No sólo la ambientación decadente de las zonas marginales de Sevilla ha sido un éxito, también lo es el decorado y la estética ochentera en la que transcurre la historia. No pueden faltar elementos básicos para darle forma a la historia: el juego de ambiciones y aspiraciones personales encarnado por el personaje de Mario Casas, el dolor calmado y sombrío y el sentir afligido de un excelso Antonio de la Torre, que desataca toda su ira violencia ante la causa de la muerte de un ser querido, y el interrogante planteado del "si todo vale con tal de conseguir el objetivo propuesto". En ese sentido deriva hacia los difíciles límites del bien y del mal, del si todo vale, del si se pueden justificar todos los métodos policiales en todas las situaciones, cruzando la línea de la legalidad por muy obvia que sea la realidad de los hechos. La historia ha sabido moverse dentro de esos estrechos márgenes sin derivar a ninguno de los precipicios, si bien, sí que lo hace sugiriendo corrupción y mucho juego sucio, tanto a nivel de calle, como de despacho, como de "politiqueo". La recreación de los nichos marginales es completa y totalmente descriptiva, así como el saber hacer y el cómo moverse de los personajes en ellos. La crítica a la institución, ahí queda también.

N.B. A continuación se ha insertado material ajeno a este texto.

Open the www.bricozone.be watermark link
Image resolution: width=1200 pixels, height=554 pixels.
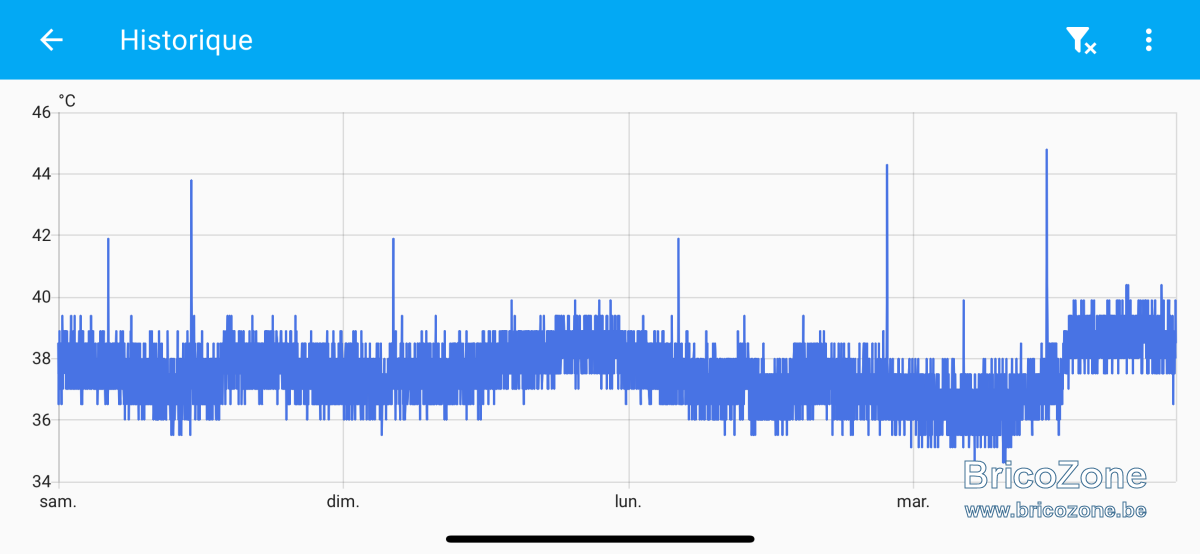point(1055,511)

También destacamos el transcurrir temporal de los hechos y el ir intercalando imágenes del avance de las obras de la EXPO. El hecho de montarla así acelera el ritmo de la película; según avanzan las obras y se acerca la fecha de la inauguración, el ritmo aumenta y la intensidad de las acciones policiales, el volumen de operaciones, la necesidad de resultados y los problemas también, hasta que, finalmente, tras la inauguración, todo se desacelera y ya está, todo acaba. Condecoración y a otra cosa.

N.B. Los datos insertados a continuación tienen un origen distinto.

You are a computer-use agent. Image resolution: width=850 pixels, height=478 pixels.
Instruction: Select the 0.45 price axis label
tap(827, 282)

Por todo lo que hemos comentado se refrenda una parte de nuestra afirmación primera, el hecho de que el film nos haya gustado y nos haya sorprendido, por lo que no podemos hacer más que destacarlo, hablar bien de él y recomendarlo. La segunda parte de tal afirmación hacía mención a las interpretaciones de los protagonistas y en concreto a uno de ellos. Pues allá que vamos. En ese terreno tenemos de todo un poco; muy bueno, bueno y regular tirando a malo. Empezando por lo último y por ese "a pesar de" tenemos que hablar de Mario Casas, actor que no nos acaba de enganchar ni transmitir. Tenemos la sensación de que se encuentra alojado siempre en el mismo tipo de papel; "guaperas con toque rebelde y que quiere aparentar pose de duro". Un intento de rebelde sin causa español, enfundado en camisetas de tirantes para lucir un poco de bíceps y moreno, pero con un halo de poca transmisión y una interpretación no convincente, que nos aleja muchísimo de todo lo que ha hecho por el momento. A continuación y elevando el nivel de simpatía que mostramos ante sus interpretaciones, tenemos la naturalidad y espontaneidad de José Manuel Poga y Joaquín Nuñez. Ellos dos completan el póker de caracteres del equipo: un gran acierto. Y por último queríamos acabar con lo mejor, con Antonio de la Torre. Encabeza el reparto, lidera el Grupo 7 y se está reivindicando como uno de los mejores actores nacionales, uno de los que más ha evolucionado y que demuestra que cuando se le da la oportunidad, ya sea de actor principal o secundario, lo borda, como ya hiciese también en otras cintas aquí reseñadas, Primos o Balada Triste de Trompeta.